### Directions for this task
Before copying, remove every picture, and then repeat all entries below precisely as written.

Collected data:
● ● ● ●
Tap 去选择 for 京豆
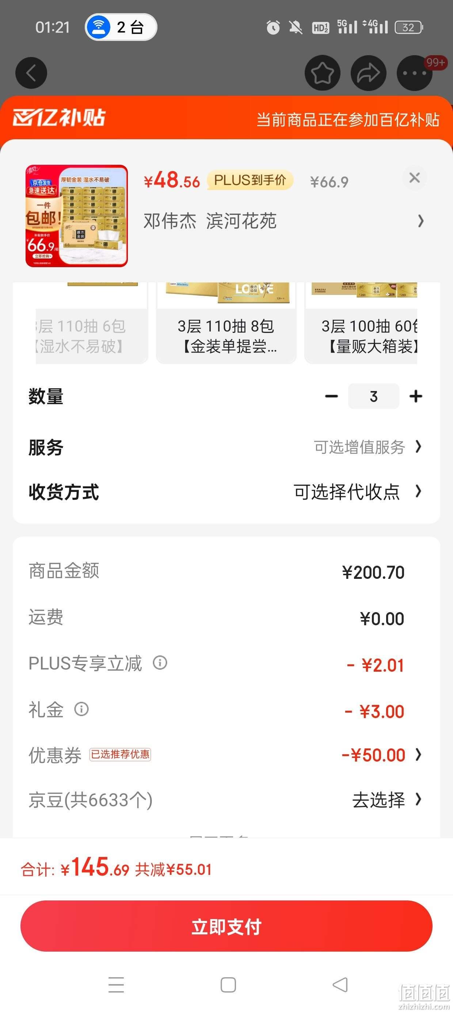 click(x=387, y=799)
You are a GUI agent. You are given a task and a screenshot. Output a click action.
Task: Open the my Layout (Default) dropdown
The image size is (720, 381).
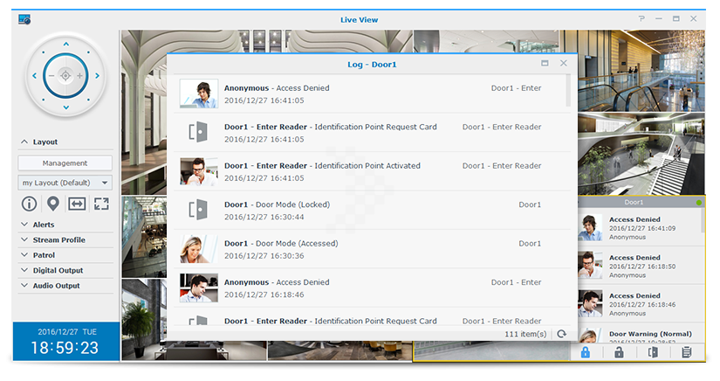[65, 183]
● ● ● ●
### Answer box
Tap 去选择 for 京豆
 click(x=387, y=799)
You are a GUI agent. You are given a task and a screenshot. Output a click action.
Task: Open the my Layout (Default) dropdown
The image size is (720, 381).
[65, 183]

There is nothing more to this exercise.